** BEGIN Data rows **
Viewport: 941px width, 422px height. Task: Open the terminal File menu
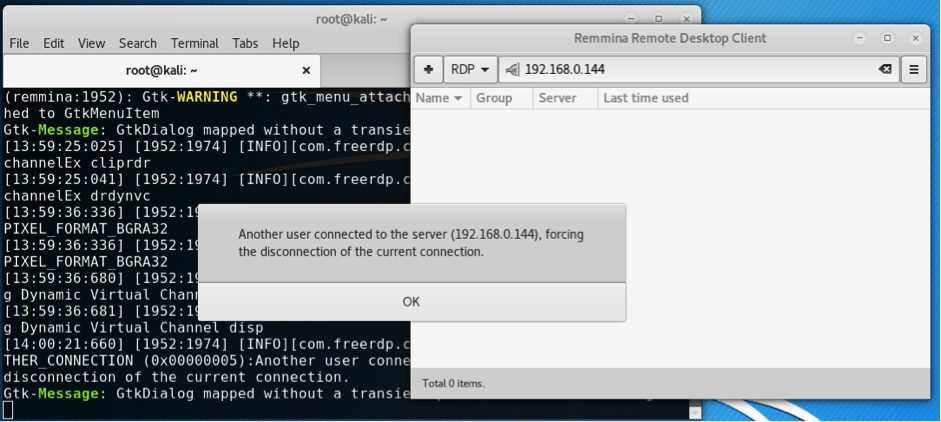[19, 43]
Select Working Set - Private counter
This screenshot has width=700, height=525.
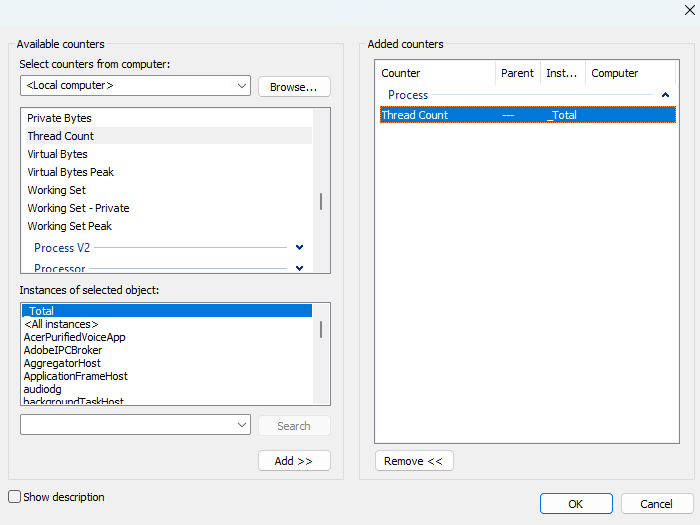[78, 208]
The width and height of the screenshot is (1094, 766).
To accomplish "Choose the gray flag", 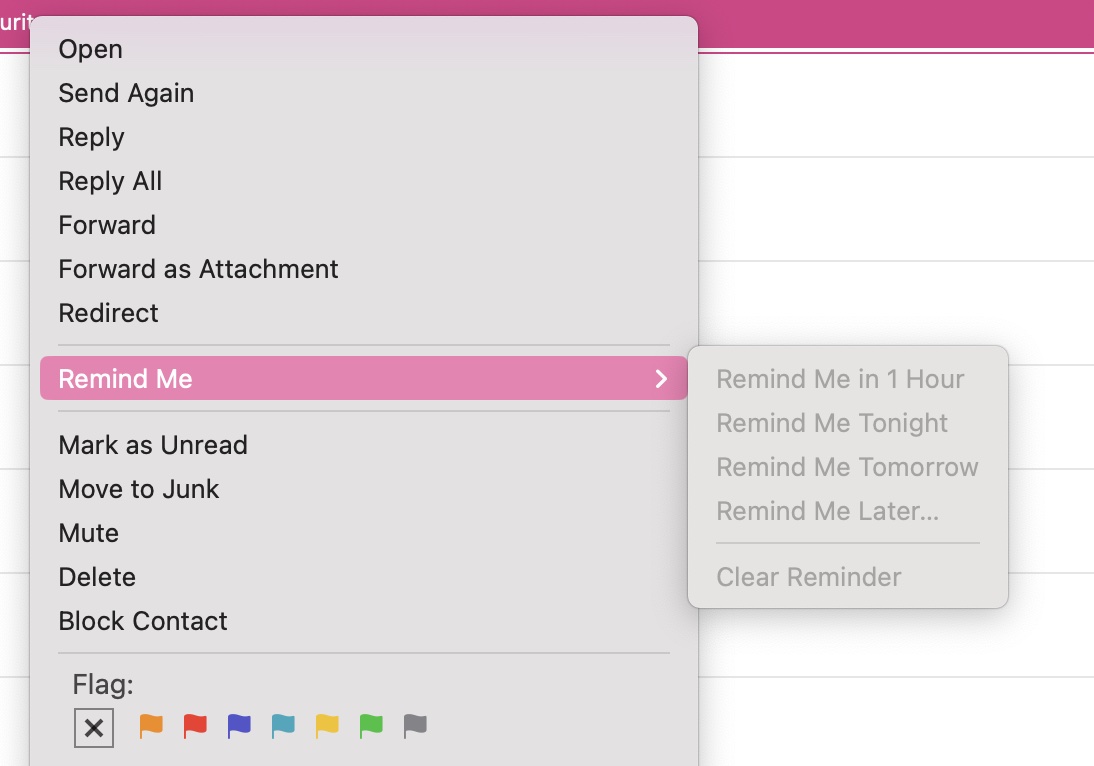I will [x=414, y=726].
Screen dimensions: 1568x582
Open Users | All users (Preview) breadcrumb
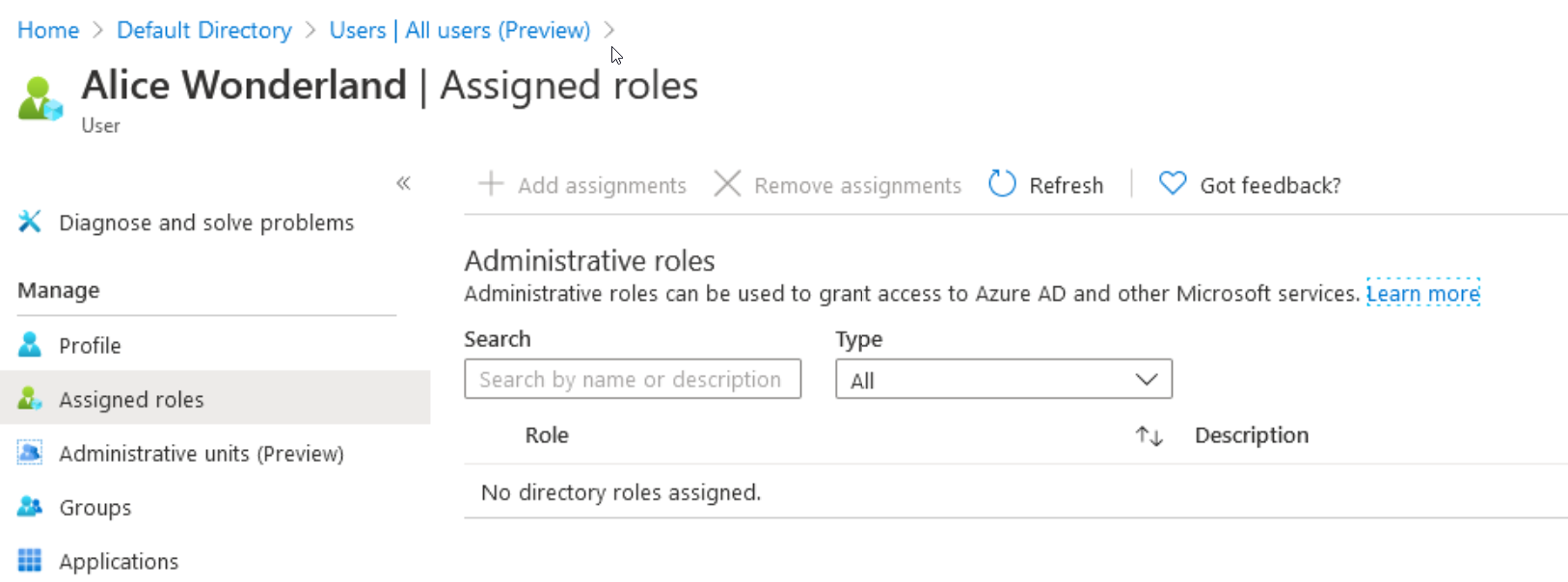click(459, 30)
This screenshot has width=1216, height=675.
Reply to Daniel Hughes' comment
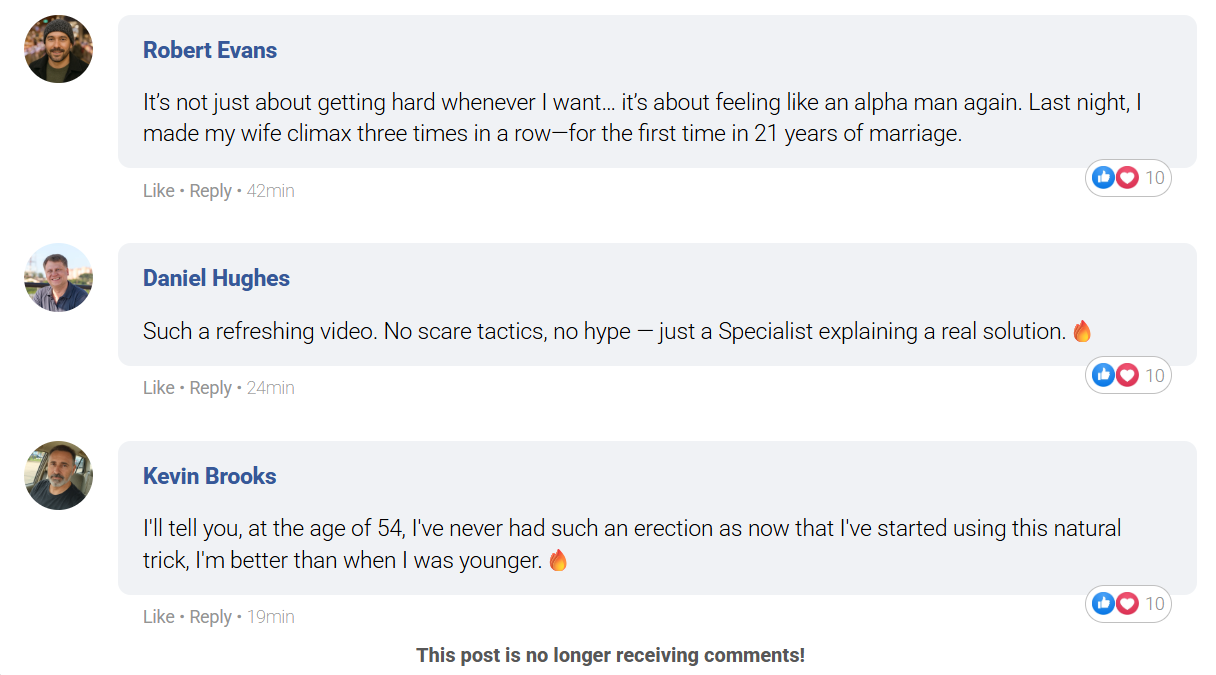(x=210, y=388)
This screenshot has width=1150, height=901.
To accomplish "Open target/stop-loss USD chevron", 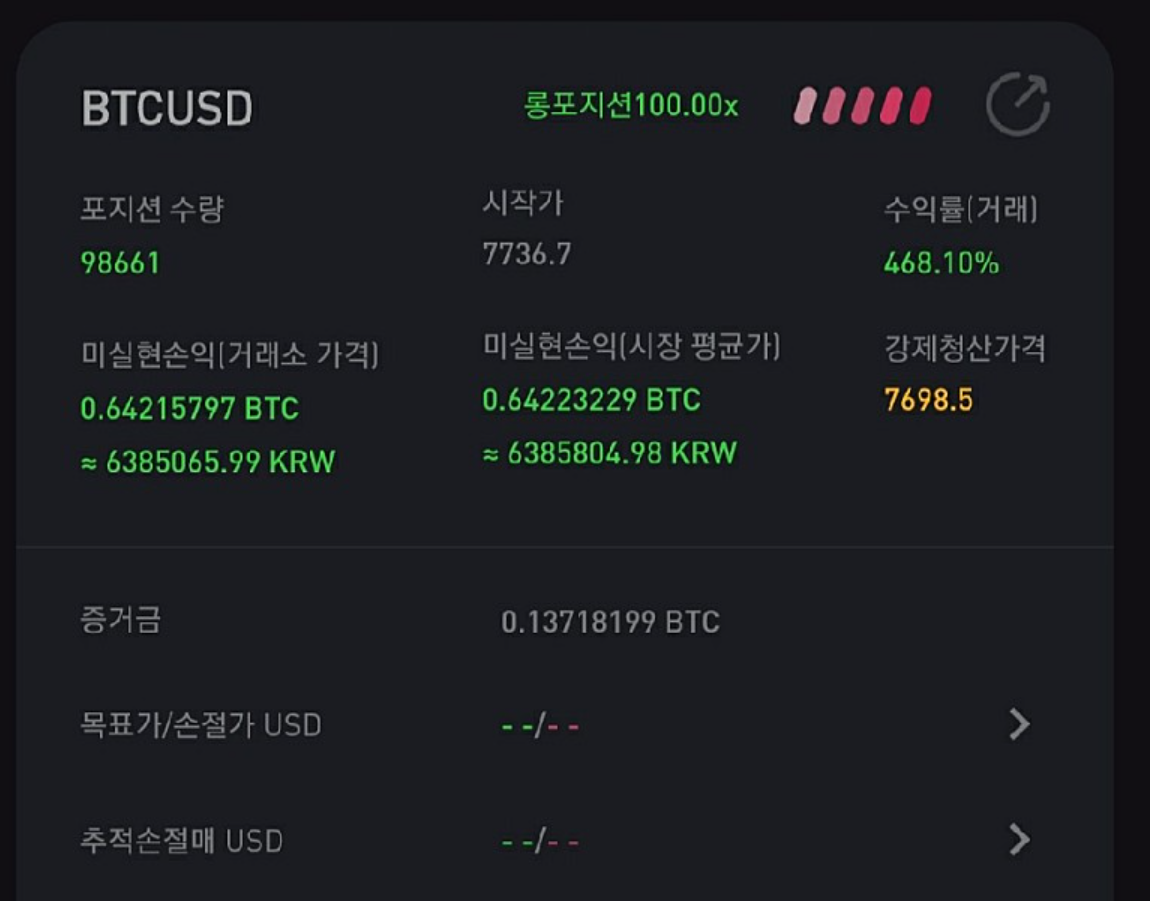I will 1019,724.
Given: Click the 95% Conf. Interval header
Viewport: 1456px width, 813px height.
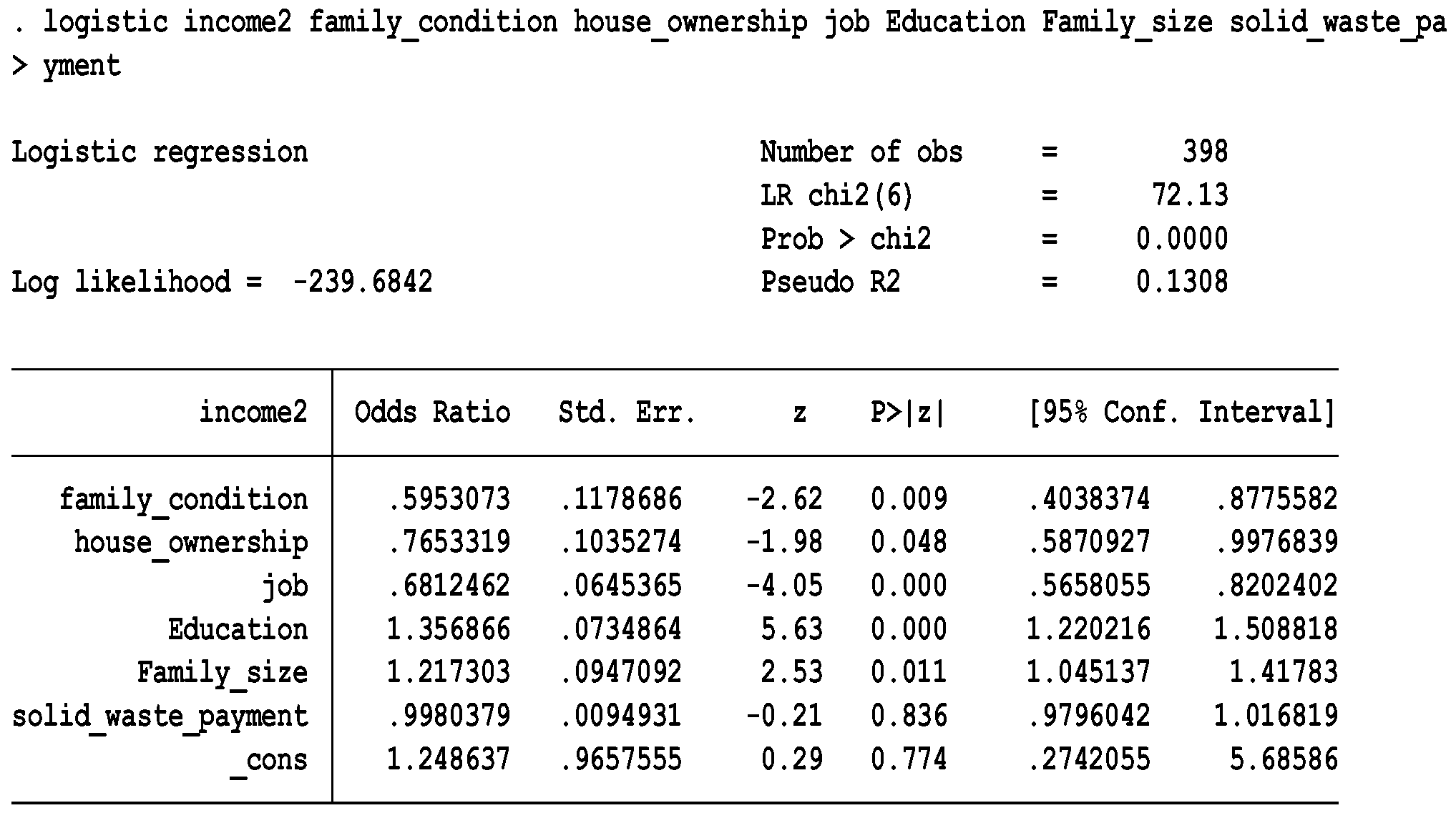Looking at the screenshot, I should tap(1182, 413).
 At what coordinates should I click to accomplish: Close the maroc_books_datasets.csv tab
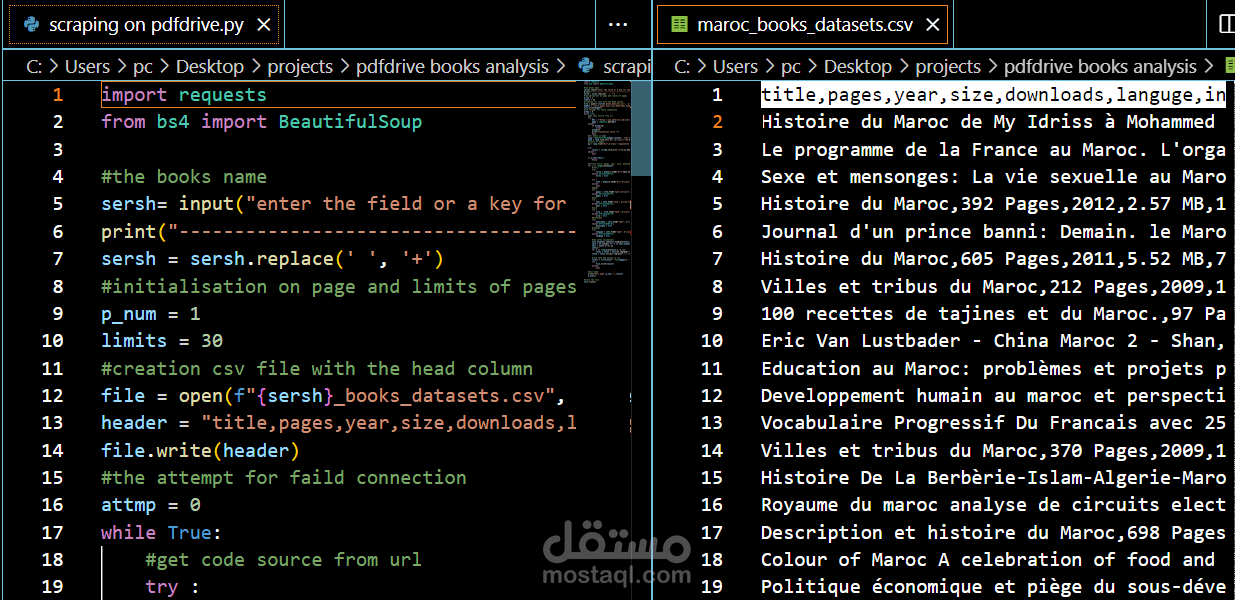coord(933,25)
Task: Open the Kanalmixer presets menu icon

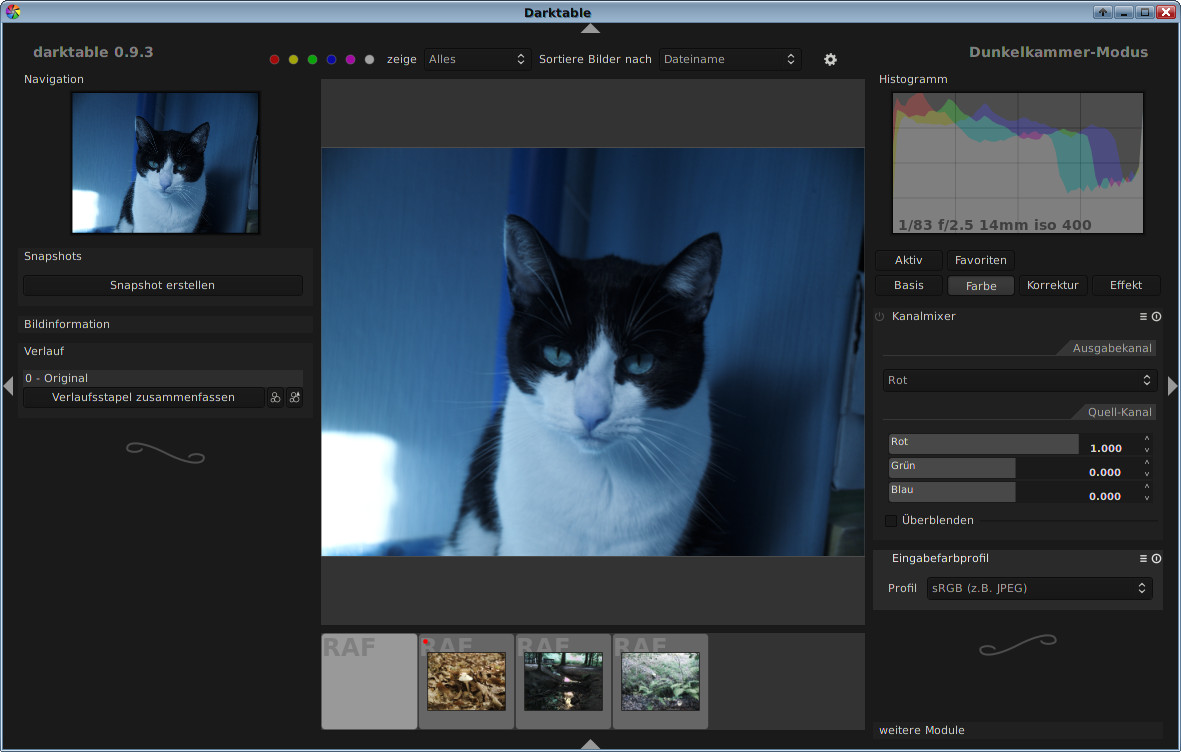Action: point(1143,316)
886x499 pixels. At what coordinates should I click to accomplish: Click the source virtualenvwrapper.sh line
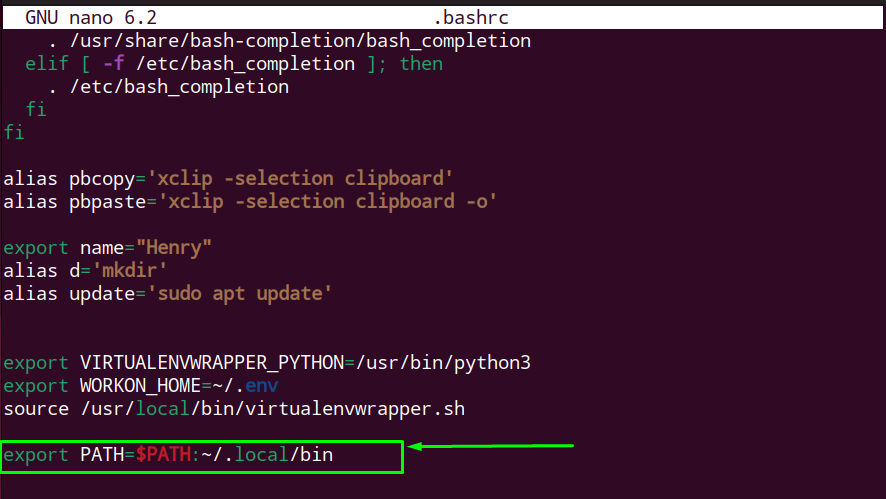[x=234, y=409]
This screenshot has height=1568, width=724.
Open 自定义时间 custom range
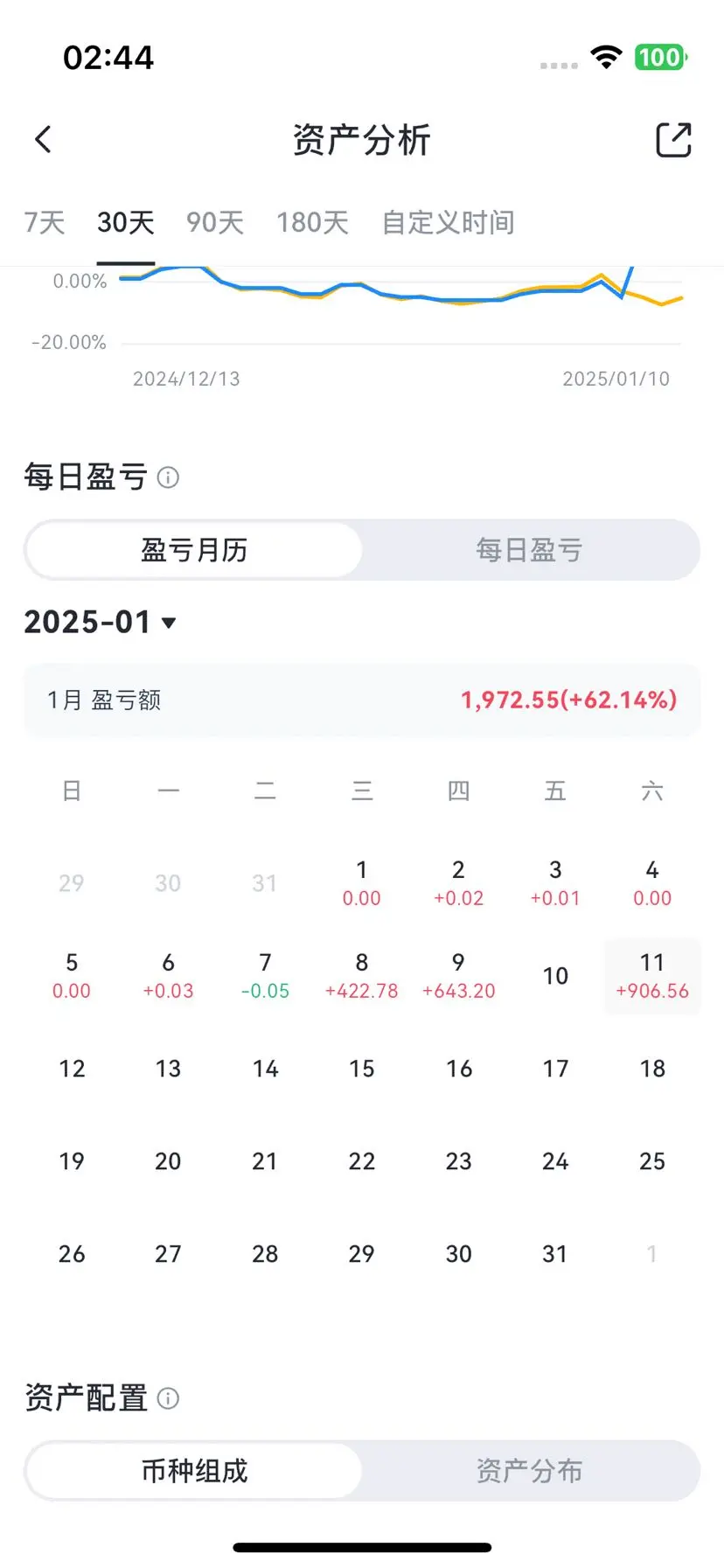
** END Data rows **
**What you have to do**
Render every line of the listing as a string in a JSON list, starting with the line that contains "At what coordinates should I click to accomplish: Close" and going through the last line of the listing. Include that first line, give each line its own string, skip blank lines, and leave the pictures out.

**Written response**
[
  " At what coordinates should I click to accomplish: Close the maroc_books_datasets.csv tab",
  "coord(933,25)",
  "Task: Open the Kanalmixer presets menu icon",
  "Action: point(1143,316)",
  "886x499 pixels. At what coordinates should I click to accomplish: Click the source virtualenvwrapper.sh line",
  "[x=234, y=409]",
  "This screenshot has height=1568, width=724.",
  "Open 自定义时间 custom range"
]